TASK OBJECTIVE ▸ Among the lines below, restate word for word only those from the line with "Click the ログアウト link" through the line with "Task: Click up arrow button under Interviewee", with both end lines kept.

SOURCE MATERIAL ▸
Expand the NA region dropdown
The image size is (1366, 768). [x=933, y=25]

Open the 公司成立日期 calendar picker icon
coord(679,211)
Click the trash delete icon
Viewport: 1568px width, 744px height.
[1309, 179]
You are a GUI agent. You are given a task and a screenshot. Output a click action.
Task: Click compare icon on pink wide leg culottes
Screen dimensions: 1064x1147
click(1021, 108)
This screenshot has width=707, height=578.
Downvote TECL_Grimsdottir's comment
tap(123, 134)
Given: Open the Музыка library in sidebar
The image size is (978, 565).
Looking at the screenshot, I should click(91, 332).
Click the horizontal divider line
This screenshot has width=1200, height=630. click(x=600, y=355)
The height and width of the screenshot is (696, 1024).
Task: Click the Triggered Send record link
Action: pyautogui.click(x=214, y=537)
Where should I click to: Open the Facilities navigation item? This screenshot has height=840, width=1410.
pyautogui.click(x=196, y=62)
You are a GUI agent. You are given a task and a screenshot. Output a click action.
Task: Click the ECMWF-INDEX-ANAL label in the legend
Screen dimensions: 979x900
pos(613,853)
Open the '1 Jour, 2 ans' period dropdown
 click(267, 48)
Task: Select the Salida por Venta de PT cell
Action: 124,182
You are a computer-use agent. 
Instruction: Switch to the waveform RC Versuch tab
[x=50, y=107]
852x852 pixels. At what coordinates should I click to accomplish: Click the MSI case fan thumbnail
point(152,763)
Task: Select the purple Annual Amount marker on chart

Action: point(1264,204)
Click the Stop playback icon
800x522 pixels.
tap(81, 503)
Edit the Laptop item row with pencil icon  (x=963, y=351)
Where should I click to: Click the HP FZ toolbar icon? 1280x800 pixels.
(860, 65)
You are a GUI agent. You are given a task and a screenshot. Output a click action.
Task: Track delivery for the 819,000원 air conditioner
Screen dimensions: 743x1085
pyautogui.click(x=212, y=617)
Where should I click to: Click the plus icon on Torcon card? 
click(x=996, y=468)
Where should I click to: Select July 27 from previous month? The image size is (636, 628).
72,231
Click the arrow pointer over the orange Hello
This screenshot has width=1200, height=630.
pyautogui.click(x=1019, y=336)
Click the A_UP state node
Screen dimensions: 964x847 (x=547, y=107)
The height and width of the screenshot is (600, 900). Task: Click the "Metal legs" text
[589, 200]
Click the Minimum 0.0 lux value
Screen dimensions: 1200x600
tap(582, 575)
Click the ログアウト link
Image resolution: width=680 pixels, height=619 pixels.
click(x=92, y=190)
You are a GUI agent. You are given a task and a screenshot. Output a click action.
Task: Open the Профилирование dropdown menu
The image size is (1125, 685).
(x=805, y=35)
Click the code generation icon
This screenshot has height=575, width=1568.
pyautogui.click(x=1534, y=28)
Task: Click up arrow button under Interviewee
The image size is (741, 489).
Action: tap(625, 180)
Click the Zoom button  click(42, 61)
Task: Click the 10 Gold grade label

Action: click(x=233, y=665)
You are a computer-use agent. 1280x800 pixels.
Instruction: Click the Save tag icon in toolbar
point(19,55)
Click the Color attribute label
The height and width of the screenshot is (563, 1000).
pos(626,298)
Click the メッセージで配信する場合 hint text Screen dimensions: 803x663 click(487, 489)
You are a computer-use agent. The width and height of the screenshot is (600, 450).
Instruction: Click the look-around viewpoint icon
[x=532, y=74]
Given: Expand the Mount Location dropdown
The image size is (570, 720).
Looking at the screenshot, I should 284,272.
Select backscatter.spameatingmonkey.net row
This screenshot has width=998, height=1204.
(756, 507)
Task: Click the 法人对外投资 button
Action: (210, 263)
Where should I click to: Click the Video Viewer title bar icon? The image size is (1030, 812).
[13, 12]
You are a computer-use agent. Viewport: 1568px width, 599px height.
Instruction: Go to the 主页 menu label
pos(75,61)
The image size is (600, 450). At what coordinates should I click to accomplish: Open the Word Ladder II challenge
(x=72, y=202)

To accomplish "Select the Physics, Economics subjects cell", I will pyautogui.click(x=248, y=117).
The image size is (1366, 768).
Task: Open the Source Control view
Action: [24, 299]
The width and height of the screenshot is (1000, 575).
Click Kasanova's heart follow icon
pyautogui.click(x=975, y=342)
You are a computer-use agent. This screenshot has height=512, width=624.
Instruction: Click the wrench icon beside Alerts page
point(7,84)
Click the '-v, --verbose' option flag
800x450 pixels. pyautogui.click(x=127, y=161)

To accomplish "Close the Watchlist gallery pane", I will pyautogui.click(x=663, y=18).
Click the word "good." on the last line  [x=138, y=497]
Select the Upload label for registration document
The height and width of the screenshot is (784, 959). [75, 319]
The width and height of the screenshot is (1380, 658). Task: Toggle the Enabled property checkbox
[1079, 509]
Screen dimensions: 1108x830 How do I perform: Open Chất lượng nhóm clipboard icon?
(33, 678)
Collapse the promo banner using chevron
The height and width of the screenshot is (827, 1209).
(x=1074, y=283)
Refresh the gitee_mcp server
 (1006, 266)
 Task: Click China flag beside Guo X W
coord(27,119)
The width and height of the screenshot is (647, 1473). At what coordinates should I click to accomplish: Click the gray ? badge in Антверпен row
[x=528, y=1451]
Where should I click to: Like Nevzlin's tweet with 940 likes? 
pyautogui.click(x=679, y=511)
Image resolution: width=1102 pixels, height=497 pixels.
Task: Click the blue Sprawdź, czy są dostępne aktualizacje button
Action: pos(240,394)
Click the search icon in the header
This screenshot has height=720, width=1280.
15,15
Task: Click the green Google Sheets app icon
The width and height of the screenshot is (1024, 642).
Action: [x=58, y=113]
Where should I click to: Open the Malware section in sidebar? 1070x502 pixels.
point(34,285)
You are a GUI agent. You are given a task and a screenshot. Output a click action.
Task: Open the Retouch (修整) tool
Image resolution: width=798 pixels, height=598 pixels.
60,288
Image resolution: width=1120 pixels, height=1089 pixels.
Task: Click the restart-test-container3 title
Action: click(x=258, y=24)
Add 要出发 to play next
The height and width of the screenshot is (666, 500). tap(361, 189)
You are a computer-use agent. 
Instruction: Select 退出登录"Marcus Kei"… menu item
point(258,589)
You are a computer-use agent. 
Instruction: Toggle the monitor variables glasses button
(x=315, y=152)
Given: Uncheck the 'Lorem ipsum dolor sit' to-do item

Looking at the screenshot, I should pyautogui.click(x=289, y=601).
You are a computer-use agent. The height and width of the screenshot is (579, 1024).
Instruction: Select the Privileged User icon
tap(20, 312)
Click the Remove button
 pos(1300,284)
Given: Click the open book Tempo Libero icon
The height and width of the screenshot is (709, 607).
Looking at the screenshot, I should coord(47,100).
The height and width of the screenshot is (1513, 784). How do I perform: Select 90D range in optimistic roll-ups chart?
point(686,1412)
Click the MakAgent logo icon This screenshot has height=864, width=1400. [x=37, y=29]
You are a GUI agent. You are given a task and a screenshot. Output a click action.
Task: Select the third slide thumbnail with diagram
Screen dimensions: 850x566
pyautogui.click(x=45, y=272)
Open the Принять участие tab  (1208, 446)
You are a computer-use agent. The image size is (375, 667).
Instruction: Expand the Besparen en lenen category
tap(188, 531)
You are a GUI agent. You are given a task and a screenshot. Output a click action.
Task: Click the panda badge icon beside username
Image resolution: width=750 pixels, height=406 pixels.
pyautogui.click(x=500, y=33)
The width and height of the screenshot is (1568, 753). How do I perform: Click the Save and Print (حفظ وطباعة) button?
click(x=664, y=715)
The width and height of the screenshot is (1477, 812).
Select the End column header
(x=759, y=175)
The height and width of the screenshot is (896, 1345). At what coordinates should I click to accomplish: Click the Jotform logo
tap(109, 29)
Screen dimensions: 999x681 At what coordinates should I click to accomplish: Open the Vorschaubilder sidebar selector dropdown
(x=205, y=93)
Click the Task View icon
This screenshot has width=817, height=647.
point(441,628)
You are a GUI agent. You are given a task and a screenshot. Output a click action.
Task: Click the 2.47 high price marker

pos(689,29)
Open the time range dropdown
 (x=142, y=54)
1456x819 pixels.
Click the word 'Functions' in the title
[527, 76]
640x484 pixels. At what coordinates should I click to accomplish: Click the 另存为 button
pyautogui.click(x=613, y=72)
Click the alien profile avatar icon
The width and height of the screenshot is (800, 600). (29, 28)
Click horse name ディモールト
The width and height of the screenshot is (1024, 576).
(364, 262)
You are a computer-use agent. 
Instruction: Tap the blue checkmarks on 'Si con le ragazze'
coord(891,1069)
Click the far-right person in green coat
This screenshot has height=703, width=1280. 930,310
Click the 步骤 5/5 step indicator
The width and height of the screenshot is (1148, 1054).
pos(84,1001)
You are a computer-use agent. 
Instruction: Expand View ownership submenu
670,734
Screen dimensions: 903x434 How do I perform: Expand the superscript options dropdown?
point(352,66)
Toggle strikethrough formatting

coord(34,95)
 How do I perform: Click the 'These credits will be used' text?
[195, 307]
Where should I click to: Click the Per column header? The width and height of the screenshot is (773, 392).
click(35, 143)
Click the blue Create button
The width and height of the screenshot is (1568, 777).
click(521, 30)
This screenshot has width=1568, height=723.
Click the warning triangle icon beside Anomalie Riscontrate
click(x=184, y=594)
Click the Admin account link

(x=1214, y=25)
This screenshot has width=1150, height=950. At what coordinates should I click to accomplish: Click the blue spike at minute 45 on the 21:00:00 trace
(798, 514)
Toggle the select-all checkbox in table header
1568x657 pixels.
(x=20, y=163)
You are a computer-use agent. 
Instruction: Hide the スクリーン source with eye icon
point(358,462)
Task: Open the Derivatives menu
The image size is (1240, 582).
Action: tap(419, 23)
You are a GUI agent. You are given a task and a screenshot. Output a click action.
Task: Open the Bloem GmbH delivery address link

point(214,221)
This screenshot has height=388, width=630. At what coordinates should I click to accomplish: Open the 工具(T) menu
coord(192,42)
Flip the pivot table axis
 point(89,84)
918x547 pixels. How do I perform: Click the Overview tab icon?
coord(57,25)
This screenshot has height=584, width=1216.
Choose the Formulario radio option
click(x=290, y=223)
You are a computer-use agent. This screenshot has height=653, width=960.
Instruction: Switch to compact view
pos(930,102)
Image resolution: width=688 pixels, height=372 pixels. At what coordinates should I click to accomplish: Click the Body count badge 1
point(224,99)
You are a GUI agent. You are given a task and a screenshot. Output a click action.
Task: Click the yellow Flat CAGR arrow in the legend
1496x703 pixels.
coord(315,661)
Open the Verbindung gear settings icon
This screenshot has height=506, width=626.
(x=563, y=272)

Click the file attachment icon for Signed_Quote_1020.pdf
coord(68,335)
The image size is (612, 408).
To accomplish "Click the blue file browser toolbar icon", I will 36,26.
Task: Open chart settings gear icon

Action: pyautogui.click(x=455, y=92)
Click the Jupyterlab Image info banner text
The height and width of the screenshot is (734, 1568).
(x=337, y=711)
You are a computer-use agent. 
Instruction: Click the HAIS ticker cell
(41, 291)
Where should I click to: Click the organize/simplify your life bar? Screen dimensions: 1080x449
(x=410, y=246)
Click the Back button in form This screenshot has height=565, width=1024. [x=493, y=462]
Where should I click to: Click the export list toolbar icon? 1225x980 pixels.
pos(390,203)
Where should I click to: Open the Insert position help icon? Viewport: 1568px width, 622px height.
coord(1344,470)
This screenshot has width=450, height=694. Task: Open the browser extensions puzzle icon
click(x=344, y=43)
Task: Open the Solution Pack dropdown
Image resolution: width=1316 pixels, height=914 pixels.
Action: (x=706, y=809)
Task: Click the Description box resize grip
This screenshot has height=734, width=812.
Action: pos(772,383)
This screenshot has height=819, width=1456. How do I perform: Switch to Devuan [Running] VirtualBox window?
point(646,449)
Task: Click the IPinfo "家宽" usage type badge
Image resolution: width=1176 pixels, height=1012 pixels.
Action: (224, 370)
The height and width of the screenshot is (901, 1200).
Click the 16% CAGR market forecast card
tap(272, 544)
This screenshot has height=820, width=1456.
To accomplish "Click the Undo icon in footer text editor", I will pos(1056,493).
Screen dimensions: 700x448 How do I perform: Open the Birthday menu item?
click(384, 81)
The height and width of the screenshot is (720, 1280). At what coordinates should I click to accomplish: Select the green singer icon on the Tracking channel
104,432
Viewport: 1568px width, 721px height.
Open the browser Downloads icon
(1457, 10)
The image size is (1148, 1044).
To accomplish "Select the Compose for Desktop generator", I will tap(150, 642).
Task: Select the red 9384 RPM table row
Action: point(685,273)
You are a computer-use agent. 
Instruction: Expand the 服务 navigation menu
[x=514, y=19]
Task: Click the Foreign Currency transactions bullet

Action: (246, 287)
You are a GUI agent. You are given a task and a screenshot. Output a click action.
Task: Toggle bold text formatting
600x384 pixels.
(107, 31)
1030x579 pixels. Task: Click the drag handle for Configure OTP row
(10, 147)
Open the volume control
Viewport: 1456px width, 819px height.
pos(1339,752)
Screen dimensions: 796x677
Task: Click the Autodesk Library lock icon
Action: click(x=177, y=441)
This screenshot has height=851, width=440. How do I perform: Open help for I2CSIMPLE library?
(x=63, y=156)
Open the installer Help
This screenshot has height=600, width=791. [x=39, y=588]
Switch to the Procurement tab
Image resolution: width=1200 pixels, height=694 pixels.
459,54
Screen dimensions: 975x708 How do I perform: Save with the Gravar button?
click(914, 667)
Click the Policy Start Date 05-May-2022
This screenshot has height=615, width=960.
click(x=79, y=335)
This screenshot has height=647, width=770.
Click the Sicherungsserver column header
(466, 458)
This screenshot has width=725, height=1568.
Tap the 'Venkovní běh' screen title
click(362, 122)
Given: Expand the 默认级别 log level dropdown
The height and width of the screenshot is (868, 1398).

SOLUTION TO THE PROBLEM ▸
Click the ログアウト link
Image resolution: width=680 pixels, height=619 pixels.
click(x=92, y=190)
You are a GUI agent. You are given a task and a screenshot. Output a click action.
Task: Open the Профилирование dropdown menu
The image size is (1125, 685).
(x=805, y=35)
Click the code generation icon
This screenshot has height=575, width=1568.
pyautogui.click(x=1534, y=28)
Task: Click up arrow button under Interviewee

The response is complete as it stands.